Cassio Trogildo, presidente da Câmara Municipal e autor do projeto de lei
De onde surgiu a ideia desta lei?
Recebemos a sugestão de várias pessoas que alertaram para essa ideia. Ainda ano passado, apresentamos esse projeto, que veio suceder a lei 8.359, de outubro de 1999, que fracionava o tempo de 30 minutos. Está vigente. Hoje, os estacionamentos fracionam por causa dessa lei municipal. Nós propusemos o fracionamento dos 15 minutos por razoabilidade. Achamos que isso é benéfico ao consumidor, que vai na farmácia, por exemplo. Fomos estudar a matéria. O amparo era a lei vigente e a necessidade da população. Estabelecemos que os estacionamentos devem ter uma placa informando o valor de 15, 30, 45 e 60 minutos, e os estacionamentos também devem ter relógios visíveis, para o usuário conferir.

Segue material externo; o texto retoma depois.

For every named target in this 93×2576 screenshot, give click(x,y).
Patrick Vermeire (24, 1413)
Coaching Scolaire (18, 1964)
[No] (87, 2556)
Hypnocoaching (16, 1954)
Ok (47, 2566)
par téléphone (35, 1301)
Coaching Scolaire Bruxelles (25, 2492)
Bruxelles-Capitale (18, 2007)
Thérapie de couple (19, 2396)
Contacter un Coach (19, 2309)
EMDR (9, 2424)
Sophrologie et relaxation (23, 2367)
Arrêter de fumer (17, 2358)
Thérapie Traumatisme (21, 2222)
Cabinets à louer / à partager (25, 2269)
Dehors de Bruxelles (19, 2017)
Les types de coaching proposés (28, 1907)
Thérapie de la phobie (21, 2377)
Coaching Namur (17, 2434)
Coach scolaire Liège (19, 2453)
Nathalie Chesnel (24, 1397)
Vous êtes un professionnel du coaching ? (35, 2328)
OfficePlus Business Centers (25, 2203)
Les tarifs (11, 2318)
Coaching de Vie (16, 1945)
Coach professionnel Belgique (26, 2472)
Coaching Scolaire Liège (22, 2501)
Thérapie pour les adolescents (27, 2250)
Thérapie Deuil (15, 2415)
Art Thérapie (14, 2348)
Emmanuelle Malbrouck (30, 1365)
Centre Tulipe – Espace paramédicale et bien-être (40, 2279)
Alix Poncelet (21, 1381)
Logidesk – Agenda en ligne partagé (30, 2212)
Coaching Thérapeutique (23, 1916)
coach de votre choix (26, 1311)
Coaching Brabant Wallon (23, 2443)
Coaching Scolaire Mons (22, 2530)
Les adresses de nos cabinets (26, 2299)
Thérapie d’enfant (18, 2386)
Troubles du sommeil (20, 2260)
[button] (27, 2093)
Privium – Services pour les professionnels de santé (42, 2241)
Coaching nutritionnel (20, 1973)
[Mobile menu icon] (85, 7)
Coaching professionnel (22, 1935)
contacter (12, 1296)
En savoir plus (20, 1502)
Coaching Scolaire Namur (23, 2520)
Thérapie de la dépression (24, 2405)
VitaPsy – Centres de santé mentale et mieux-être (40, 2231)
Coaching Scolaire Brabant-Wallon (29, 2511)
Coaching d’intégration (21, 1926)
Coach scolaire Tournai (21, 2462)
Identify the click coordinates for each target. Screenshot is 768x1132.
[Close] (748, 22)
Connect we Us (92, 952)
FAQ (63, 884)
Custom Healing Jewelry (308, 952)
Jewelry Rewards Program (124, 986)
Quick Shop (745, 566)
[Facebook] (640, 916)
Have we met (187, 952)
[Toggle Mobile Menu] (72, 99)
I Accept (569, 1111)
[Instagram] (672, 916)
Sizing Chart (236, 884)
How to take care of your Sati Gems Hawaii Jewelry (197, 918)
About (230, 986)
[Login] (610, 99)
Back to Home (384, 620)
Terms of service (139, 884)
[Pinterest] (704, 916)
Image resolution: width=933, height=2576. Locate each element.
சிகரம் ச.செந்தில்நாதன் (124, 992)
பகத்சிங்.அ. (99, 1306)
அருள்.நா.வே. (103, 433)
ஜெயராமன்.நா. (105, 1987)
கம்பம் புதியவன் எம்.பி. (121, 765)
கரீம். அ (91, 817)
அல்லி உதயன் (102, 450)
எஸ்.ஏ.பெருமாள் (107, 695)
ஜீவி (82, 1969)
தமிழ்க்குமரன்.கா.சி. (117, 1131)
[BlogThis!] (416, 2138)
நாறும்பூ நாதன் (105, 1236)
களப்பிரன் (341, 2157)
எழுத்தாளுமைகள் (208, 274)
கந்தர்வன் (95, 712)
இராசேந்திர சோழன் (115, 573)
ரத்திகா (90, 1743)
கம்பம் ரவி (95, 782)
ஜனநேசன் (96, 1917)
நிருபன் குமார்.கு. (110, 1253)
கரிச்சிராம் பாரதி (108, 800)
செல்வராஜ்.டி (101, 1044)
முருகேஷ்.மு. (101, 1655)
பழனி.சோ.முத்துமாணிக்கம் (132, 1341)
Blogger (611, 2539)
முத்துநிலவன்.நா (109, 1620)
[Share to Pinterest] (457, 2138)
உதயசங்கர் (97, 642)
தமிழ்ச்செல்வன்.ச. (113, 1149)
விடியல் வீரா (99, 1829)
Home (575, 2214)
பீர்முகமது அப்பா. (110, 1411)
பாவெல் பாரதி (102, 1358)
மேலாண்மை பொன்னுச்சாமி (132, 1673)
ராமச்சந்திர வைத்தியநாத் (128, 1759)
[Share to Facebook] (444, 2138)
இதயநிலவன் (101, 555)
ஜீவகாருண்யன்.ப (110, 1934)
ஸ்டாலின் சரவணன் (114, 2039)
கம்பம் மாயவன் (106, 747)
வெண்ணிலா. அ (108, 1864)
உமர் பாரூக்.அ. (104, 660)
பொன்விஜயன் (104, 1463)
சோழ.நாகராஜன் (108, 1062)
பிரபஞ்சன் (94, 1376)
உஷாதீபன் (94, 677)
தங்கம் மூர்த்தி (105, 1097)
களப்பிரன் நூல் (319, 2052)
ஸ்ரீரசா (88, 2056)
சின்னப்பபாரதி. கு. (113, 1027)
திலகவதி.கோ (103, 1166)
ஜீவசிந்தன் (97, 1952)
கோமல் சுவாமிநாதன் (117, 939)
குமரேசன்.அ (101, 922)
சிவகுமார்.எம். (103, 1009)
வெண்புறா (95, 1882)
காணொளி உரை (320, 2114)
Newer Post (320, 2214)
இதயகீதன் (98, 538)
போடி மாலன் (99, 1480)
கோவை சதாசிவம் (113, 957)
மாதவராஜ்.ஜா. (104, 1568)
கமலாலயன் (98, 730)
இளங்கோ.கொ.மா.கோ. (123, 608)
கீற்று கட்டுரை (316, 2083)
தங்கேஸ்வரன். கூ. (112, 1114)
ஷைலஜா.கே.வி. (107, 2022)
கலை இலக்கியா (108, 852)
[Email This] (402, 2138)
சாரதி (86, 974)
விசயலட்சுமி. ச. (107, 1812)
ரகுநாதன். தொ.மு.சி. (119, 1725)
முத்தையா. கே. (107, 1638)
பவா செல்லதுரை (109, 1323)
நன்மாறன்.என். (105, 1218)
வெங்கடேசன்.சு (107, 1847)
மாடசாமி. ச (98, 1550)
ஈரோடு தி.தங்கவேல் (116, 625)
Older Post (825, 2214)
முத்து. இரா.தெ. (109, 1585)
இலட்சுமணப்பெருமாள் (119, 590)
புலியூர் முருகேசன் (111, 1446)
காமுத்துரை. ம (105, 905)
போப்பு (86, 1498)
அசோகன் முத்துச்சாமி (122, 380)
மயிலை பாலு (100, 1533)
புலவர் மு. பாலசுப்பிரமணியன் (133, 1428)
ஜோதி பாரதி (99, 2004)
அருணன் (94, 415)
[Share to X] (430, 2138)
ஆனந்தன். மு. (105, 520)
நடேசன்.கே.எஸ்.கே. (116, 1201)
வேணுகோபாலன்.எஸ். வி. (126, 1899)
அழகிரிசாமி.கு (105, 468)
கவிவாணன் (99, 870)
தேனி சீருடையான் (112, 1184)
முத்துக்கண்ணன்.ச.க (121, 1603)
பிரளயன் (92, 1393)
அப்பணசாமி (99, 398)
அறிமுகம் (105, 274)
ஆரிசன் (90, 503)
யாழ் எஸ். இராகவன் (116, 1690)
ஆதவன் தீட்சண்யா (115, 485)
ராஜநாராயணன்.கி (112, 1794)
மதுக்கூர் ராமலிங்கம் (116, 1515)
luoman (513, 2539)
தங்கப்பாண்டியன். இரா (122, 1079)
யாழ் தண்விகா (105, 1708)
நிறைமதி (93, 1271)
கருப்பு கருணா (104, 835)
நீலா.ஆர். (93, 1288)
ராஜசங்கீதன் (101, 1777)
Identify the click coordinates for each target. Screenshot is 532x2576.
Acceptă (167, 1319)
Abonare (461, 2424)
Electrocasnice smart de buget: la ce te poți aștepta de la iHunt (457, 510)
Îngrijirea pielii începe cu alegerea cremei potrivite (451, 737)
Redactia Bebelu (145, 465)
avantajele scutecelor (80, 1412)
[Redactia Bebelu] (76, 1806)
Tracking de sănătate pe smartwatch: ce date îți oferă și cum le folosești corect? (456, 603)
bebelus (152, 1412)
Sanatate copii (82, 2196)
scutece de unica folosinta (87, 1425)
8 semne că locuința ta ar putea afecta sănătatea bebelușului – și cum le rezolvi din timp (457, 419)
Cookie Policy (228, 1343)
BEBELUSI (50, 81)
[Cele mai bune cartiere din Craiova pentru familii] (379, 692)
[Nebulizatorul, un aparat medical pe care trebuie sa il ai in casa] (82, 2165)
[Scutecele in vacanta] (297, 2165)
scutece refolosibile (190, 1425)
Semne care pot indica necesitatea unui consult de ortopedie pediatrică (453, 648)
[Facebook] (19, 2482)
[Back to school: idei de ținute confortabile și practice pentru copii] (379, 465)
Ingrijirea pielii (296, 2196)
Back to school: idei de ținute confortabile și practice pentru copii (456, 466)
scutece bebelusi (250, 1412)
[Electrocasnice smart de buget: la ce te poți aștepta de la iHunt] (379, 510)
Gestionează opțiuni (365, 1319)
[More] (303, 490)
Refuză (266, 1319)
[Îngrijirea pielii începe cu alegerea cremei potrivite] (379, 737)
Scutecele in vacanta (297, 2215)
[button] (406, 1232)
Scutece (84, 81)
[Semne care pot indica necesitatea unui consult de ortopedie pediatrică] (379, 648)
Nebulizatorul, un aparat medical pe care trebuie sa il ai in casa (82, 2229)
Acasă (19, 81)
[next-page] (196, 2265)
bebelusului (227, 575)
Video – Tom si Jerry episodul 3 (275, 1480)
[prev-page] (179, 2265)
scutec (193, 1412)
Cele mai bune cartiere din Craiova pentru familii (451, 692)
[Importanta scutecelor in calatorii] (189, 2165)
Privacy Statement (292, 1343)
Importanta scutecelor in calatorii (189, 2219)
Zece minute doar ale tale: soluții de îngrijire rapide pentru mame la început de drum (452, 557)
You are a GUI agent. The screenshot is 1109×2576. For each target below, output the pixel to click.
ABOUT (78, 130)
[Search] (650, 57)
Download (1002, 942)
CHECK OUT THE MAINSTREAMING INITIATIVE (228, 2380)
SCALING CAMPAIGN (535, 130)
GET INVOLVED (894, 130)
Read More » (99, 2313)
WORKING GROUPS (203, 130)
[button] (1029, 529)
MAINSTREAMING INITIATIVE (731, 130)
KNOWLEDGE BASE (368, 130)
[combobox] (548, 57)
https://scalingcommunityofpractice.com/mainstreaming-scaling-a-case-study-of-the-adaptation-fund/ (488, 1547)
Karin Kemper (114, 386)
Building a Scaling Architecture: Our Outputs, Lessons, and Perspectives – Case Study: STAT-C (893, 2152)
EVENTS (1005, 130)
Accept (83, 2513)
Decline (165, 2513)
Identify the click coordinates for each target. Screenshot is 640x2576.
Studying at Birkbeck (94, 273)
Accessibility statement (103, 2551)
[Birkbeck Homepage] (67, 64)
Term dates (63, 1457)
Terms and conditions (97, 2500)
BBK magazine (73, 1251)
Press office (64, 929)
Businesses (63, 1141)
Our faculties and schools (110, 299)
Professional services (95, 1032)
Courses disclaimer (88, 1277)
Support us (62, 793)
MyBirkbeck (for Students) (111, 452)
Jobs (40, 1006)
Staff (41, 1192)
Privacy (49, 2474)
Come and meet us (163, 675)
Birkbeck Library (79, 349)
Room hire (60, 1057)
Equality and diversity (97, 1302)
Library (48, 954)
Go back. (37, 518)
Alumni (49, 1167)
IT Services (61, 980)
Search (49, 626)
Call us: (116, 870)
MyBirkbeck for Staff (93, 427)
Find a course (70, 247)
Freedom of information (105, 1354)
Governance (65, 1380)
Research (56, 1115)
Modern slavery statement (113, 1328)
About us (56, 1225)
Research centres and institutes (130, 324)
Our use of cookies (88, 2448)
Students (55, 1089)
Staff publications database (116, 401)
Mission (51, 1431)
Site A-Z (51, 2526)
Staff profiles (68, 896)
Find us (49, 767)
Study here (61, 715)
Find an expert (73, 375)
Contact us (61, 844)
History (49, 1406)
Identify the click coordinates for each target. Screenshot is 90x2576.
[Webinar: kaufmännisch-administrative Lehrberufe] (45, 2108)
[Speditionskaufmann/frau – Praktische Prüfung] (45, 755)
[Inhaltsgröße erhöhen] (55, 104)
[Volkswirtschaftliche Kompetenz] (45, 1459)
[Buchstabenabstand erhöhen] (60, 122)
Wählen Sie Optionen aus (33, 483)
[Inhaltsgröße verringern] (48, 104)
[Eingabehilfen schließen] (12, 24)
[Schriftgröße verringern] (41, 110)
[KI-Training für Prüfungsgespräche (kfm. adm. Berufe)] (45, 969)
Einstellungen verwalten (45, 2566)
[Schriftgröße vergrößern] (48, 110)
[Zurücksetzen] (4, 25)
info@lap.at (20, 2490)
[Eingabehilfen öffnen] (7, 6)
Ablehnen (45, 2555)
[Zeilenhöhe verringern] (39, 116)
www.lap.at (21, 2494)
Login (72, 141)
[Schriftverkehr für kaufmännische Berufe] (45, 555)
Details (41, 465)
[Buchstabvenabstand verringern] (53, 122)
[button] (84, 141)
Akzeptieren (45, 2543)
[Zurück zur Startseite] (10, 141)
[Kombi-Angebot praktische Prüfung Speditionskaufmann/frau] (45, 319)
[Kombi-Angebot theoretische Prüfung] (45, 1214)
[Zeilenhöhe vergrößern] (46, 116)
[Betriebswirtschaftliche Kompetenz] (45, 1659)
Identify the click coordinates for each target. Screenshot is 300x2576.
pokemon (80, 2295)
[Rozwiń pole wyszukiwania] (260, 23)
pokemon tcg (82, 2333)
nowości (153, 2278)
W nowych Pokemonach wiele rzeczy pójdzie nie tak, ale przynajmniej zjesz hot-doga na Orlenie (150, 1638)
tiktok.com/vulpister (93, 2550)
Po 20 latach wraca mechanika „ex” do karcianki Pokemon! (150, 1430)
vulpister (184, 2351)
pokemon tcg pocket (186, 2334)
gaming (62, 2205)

Beneficia a quem a medida?
Não vai haver a redução do preço, nem deve haver aumento. Vai haver a cobrança do que é utilizado. Hoje estão cobrando 30 minutos. Não acho que vai baratear o serviço. A lei vai fazer com que se pague pelo que se usa. Isso será aplicado tanto em shoppings, centros clínicos e estacionamentos privados normais.
O sindicato diz que a proposta é inconstitucional...
Não estamos determinando o preço. Falamos sobre o tempo em que o cidadão vai usar o serviço.
A lei pode surtir efeito contrário e, em vez de baratear, as empresas podem elevar o preço, onerando o usuário.
Não precisa ser proporcional. Se cobrar por 15 minutos o que cobra por 30, isso será considerado abusividade. A tendência é que pague um preço menor.